Output, word for word, everything in the passage on powder position from "SAAMI guidelines for" down to "for published data.".
━━ Provided text ━━
A look at powder position and its affect on pressure within cartridges
All powders exhibit some form of positional sensitivity within a cartridge. SAAMI recognizes this by publishing strict guidelines governing the testing of ammunition. These guidelines are intended to control powder position within a cartridge by orienting it to generate the highest pressures for a given load.
SAAMI guidelines for testing require that the loaded cartridge be twirled slowly end over end to loosen the powder within the case. It is then carefully oriented with the primer end down to settle the powder rearward within the case. The technician then inserts it into the test barrel, being careful not to move the powder forward and away from the primer. This powder-rear orientation produces the highest pressure and velocity for that load combination and provides the baseline for published data.
Cartridges filled to near the top of the seated bullet have very little room for powder migration within the case, making them relatively immune to powder orientation caused pressure changes. This is one of the reasons that fuller cases have lower standard deviations. If that same cartridge is loaded with a faster powder, perhaps one that only fills 70 percent of the available case volume, powder may become oriented away from the primer which will reduce pressure and velocity. The ability for powder to migrate throughout a case is a major cause of higher standard deviations between shots.
Positional sensitivity is increased by unused case volume. Older cartridges designed to work with black powder and at low maximum pressures are the ones most commonly affected by this problem. The .45 Colt and .38 Special are two that fall into this category and both can have real powder position issues with lighter loadings.
━━━
━━ Raw data ━━
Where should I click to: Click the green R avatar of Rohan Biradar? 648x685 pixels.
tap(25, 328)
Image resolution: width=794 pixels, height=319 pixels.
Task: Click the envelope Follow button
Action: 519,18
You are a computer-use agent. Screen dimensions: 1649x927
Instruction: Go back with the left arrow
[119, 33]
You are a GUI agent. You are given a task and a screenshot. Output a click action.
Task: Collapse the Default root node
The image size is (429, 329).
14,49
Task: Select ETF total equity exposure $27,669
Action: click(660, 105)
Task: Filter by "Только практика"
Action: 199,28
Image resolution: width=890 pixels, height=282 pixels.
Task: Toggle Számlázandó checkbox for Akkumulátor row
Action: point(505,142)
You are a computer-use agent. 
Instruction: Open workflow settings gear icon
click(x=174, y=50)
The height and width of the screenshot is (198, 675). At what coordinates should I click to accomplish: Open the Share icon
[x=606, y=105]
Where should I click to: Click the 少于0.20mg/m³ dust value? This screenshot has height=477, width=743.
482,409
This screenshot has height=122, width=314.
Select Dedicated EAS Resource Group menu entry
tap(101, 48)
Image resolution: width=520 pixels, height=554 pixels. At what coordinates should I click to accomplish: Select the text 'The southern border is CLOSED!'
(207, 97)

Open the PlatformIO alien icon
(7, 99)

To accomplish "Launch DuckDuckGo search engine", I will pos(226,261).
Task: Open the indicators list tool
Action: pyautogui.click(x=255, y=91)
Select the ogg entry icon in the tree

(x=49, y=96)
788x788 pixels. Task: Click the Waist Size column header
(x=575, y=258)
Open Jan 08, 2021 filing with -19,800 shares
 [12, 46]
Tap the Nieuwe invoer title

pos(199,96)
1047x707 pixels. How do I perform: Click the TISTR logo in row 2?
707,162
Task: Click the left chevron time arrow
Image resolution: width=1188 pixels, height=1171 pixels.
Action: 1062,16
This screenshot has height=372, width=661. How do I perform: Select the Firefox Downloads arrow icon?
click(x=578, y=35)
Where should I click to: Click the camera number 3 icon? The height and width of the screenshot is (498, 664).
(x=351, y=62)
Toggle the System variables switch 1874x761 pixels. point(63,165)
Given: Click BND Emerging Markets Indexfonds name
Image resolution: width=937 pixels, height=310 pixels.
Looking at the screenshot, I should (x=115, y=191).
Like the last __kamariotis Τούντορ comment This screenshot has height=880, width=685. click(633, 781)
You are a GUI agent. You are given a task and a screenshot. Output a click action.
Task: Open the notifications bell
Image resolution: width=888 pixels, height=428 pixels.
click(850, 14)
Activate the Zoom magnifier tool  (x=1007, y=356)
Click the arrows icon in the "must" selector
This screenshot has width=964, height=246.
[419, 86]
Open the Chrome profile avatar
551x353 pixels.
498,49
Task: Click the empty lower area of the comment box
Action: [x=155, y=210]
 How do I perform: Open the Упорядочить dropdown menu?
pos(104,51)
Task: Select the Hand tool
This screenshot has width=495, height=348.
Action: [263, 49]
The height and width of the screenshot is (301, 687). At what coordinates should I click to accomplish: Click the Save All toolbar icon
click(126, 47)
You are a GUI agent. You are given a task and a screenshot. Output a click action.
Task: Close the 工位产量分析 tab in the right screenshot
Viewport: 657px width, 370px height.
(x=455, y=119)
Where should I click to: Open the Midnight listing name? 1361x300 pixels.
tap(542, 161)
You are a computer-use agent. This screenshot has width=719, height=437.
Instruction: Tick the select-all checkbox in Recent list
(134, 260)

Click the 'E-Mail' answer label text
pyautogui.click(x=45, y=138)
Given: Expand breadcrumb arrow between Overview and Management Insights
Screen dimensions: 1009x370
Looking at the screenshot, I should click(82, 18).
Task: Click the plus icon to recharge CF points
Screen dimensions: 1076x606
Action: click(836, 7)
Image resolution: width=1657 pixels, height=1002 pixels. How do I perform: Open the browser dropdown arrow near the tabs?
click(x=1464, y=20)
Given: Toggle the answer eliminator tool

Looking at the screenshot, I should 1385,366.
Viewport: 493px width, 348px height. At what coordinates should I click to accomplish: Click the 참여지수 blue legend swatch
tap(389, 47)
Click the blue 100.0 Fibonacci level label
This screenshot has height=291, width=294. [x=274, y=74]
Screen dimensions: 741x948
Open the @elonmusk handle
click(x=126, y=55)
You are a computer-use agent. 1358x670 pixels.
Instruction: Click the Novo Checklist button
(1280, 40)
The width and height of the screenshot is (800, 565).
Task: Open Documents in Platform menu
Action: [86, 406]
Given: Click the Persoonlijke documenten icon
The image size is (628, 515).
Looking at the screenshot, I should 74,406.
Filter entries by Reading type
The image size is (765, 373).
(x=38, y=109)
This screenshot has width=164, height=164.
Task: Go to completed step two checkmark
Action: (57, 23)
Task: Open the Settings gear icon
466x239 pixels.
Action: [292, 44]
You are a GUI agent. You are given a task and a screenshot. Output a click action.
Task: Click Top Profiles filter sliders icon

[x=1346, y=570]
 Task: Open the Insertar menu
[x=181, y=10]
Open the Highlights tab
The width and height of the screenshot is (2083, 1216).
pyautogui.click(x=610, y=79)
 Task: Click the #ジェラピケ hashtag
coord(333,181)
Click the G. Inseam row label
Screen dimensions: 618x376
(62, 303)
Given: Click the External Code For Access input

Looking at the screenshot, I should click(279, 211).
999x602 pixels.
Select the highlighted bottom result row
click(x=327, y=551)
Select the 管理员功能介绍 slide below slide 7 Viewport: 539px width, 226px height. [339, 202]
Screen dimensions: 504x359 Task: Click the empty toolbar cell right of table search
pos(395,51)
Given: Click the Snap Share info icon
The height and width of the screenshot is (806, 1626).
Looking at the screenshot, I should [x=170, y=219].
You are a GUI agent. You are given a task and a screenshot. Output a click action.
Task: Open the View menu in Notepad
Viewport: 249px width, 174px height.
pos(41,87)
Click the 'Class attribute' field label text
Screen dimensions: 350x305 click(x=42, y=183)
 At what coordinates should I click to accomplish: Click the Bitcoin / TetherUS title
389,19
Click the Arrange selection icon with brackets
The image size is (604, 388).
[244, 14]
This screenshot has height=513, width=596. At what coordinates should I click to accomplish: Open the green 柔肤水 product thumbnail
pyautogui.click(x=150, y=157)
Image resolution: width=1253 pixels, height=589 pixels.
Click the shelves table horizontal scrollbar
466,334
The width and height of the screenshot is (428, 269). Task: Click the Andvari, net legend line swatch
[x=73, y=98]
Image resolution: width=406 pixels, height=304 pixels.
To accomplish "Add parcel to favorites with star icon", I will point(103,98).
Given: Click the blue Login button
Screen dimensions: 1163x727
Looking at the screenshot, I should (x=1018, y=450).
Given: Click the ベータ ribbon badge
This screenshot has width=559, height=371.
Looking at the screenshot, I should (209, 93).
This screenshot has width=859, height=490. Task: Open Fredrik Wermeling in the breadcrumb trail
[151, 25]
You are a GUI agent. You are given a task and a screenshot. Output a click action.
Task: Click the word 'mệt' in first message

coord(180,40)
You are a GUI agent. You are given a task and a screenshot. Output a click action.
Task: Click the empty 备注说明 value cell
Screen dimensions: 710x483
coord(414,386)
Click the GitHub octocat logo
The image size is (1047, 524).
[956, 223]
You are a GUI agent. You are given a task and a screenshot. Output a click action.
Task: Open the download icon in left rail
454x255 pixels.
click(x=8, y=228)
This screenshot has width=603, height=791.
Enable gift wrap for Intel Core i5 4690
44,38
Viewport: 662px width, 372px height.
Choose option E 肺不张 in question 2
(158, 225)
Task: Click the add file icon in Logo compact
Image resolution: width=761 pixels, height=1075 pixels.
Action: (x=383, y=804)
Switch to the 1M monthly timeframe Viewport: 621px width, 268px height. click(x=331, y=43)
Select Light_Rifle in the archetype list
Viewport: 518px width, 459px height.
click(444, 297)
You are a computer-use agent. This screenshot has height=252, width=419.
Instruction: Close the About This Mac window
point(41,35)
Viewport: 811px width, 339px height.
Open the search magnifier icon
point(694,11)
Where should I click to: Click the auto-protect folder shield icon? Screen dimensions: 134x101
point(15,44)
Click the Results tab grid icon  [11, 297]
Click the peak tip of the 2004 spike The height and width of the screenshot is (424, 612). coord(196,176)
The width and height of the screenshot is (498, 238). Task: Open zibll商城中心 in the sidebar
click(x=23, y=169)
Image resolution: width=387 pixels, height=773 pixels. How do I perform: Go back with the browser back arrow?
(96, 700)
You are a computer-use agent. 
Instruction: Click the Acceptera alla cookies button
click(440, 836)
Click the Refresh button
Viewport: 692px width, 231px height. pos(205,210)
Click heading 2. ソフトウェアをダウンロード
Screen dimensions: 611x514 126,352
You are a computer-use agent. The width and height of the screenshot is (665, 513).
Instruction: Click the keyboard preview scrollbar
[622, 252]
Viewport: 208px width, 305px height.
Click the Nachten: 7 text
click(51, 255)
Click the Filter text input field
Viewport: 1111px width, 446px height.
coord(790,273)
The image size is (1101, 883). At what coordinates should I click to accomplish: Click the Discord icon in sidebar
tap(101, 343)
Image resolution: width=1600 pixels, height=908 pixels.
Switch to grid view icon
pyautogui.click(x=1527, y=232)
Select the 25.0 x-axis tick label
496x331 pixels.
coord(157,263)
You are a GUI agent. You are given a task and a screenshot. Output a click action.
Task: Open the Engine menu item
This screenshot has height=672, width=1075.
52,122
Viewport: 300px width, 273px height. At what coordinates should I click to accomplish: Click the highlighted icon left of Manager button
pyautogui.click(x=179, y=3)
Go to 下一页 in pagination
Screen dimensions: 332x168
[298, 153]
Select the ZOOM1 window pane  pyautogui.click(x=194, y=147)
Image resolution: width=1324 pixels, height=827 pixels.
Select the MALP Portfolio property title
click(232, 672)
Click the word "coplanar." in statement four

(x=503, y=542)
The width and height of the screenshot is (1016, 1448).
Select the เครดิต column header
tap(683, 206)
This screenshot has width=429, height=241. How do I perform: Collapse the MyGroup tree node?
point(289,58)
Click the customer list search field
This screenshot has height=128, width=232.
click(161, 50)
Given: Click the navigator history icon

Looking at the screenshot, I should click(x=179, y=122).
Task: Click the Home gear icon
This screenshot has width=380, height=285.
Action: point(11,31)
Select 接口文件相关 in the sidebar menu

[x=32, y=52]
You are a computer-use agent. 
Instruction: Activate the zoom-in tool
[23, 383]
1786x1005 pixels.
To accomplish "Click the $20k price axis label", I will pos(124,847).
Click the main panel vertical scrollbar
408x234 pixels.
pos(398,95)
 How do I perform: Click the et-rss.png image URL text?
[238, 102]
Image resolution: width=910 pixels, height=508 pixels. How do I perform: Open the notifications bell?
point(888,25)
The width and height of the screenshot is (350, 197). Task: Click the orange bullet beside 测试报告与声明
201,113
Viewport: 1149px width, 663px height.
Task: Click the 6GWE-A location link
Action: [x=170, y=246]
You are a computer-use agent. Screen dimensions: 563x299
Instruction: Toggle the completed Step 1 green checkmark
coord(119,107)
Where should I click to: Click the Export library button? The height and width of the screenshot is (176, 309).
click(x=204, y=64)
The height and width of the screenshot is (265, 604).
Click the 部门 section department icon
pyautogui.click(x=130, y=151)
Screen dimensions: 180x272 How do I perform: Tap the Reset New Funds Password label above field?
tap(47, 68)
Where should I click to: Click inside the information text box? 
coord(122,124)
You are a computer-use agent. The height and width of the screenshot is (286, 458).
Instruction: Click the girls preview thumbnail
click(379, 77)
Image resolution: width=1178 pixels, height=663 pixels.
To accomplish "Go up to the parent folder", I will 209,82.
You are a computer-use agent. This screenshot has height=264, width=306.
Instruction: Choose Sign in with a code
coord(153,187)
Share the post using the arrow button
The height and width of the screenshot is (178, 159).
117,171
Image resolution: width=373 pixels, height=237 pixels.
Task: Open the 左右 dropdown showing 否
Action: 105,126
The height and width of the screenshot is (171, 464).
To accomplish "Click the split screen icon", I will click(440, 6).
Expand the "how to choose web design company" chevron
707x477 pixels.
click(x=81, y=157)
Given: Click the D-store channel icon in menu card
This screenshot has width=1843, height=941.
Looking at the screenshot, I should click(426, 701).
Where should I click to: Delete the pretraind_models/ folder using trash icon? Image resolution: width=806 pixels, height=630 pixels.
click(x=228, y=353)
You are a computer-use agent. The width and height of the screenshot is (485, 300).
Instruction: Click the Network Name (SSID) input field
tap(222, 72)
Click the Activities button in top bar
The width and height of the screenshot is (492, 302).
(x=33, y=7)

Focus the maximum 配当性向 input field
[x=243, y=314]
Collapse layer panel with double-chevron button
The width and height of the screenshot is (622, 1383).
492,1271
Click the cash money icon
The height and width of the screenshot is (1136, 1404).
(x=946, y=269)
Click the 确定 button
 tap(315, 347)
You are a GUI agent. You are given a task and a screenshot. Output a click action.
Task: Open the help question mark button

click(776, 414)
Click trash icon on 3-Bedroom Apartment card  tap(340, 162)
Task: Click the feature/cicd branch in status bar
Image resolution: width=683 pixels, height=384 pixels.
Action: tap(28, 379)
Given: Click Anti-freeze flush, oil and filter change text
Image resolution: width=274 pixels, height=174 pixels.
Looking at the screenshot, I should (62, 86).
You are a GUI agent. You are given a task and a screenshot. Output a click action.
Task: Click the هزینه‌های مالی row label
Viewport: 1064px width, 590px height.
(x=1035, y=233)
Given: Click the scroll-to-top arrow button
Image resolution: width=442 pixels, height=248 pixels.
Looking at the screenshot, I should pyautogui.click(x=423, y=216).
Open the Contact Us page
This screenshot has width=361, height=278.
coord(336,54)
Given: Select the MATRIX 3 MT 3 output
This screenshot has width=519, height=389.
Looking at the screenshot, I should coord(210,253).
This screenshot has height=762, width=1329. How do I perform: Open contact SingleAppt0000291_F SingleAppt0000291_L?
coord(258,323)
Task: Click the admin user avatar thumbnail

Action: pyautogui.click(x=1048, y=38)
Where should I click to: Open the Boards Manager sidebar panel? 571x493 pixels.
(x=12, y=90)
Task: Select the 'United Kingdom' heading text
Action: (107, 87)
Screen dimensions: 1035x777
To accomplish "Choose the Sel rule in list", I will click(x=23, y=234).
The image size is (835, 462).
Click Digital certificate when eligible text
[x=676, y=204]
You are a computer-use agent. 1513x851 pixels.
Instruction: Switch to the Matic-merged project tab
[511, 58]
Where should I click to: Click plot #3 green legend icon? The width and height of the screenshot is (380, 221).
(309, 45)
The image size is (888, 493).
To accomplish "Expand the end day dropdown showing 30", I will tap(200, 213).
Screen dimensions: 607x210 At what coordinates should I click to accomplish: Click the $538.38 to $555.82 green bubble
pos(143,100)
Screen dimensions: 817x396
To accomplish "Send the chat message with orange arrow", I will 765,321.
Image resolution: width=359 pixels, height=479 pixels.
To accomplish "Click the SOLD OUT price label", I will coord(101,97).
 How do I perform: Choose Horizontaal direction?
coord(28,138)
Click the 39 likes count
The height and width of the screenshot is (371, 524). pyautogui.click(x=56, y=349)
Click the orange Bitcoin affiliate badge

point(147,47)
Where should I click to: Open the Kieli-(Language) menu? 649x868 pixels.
━━━
Answer:
SAAMI guidelines for testing require that the loaded cartridge be twirled slowly end over end to loosen the powder within the case. It is then carefully oriented with the primer end down to settle the powder rearward within the case. The technician then inserts it into the test barrel, being careful not to move the powder forward and away from the primer. This powder-rear orientation produces the highest pressure and velocity for that load combination and provides the baseline for published data.